◆ Task prompt
Each line of the data below that holds the word "screenshot" is to be reported in full.

Data extract below:

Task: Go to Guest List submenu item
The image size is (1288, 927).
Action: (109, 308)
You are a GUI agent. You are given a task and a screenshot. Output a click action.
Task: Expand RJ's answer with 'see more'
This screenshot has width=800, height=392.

End of Data extract.

◆ Response to this exercise
You are a GUI agent. You are given a task and a screenshot. Output a click action.
This screenshot has width=800, height=392.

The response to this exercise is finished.